Personally, I think that the panic fuelled by mainstream economic pundits is ridiculous. To talk about a US and Europe ‘hovering dangerously close to recession’, as in yesterday’s words of Morgan Stanley, means to overlook the very evident fact that Western economies have been – and still are - in a state of depression at least since 2008 (but, in a broader sense, since the 1970s). By depression, I mean slack consumer demand, high levels of unemployment and growing inflation.
Let’s have a look, for example, at the data regarding unemployment between 2008 and 2011 in what is still the biggest world economy, the USA.The rate of unemployment is currently 9.1%. It has been constantly higher than 8% since February 2009, peaking in the October of the same year (10.2%) and without improving of more than 1% ever since. Notably, it has been substantially steady from the beginning of this year.
By the same token, according to the Bureau of Economic analysis, in the United States the personal consumption expenditure for durables is still much lower (about -5%) than in 2008. No wonder why: fewer jobs + higher inflation = less money to spend in the household!
In this situation, one can ask themselves how it is possible that the Dow Jones Index already surpassed its pre-crisis levels in November 2010. I am not an economist, but I guess that there are two possible answers:
- either financial brokers are magicians;
- or between 2008 and now the transfer of wealth from the real economy to the financial markets has intensified.
Let’s assume that financial brokers are not relatives of our beloved (not really) Harry Potter.
In this process of transfer of wealth, the Western governments have been concurrently accomplices and victims. Accomplices, because they have agreed with pumping public money into the financial sector to save/revive it. Victims, because it is exactly financial sector companies that hold most of the public debt that has been generated to save them! In other words, political leaders have borrowed money on behalf of their citizens in order to save private investors – and the result is the latter are still (or better, even more) able to speculate on those public- loans... Does ‘socialisation of the losses, privatisation of the profits’ sound familiar?
What is rather clear here, is that this process is brutally widening the social gap within Western societies. In fact, the decision of the governments to steer their public spending to bailouts, and then to savagely cut it, affects mostly the (only economically speaking!) poorest chunks of society: women, ethnic minorities, young people, and generally speaking the lower classes. The increasing exclusion of these subjects from employment and consumption is itself a crucial factor in hindering economic recovery.

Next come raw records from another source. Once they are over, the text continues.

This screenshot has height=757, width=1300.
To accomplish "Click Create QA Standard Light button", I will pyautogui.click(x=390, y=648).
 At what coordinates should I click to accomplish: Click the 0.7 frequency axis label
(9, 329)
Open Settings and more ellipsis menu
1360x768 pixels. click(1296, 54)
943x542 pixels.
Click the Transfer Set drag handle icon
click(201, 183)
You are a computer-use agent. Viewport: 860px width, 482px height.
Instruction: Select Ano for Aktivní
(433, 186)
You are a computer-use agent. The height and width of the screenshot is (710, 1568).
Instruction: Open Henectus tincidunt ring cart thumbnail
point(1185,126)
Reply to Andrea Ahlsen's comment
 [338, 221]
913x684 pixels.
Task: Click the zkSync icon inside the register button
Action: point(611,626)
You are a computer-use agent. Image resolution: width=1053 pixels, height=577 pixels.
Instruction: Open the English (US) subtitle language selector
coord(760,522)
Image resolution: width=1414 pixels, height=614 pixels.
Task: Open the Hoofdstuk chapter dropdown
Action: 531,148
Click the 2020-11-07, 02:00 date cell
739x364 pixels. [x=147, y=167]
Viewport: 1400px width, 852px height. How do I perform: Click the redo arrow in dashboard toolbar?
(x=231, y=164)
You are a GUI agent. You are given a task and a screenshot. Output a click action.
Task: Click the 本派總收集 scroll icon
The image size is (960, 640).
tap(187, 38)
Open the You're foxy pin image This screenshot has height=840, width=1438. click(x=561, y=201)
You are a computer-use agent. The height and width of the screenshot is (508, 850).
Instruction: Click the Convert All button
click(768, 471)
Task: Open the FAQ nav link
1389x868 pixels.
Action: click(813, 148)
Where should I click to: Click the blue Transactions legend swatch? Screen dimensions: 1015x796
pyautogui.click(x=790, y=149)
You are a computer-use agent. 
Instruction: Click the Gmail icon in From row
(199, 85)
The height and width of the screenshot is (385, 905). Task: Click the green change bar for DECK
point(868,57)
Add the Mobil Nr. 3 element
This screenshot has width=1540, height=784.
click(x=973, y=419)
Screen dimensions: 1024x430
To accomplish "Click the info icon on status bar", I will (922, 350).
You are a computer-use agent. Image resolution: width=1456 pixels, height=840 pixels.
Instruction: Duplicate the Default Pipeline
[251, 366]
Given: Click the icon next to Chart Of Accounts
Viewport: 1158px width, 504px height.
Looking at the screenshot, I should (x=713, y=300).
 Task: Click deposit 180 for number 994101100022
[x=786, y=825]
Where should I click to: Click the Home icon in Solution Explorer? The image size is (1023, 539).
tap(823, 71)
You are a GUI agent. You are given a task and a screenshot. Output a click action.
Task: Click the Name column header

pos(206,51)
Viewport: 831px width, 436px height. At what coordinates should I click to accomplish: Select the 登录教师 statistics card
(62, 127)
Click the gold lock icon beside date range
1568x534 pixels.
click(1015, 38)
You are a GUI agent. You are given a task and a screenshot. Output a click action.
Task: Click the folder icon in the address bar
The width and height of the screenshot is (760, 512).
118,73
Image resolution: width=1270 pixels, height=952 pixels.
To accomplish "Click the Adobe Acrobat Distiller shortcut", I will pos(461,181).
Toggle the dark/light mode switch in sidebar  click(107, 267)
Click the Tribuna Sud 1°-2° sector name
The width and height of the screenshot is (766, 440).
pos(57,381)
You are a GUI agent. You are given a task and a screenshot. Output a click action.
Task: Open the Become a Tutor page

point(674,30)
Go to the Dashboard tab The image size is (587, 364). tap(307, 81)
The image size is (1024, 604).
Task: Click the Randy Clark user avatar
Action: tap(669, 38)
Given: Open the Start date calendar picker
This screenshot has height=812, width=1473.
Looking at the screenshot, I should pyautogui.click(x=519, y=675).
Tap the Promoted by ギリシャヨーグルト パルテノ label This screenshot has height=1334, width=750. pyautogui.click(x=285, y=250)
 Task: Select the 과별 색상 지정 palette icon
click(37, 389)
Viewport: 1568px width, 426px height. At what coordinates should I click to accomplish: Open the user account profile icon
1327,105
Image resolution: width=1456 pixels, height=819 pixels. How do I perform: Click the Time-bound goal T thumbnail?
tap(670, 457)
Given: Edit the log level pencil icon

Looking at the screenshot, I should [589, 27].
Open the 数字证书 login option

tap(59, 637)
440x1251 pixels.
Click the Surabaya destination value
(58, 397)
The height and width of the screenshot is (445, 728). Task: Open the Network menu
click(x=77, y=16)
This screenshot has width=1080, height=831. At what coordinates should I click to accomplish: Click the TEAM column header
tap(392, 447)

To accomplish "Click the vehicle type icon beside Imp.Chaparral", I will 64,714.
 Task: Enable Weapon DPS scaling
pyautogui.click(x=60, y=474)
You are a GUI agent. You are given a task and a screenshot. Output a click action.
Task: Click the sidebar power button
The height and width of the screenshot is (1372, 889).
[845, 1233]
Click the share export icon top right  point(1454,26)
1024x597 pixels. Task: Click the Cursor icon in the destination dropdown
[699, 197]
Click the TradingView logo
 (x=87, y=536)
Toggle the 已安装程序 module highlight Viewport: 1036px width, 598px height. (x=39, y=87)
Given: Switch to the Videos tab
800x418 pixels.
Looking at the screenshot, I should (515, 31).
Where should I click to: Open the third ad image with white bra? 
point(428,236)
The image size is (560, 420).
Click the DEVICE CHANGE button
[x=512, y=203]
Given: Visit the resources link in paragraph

In this situation, the gains made in the last 3 years by the brokers of Wall Street or the City of London could not but be short-termed. In fact, they have been essentially based on a negative redistribution of the existing wealth rather than on the production of additional one. The most important, this process of negative redistribution is placing enormous strain on the low and even middle classes, and can potentially fuel destructive forms of social unrest, as in the case of the London riots.
The capitalist toy, in its neoliberal shape, is broken. The attempt to fix it playing according to the orthodox rules has failed. While the trail becomes narrower and narrower for moderates such as Obama or Merkel, the real challenge might be between a genuinely left-wing alternative (which has still to be defined), or a fear-driven reaction after the example of the Tea Party. Meanwhile, I will not shed a tear for the Wall Street sharks.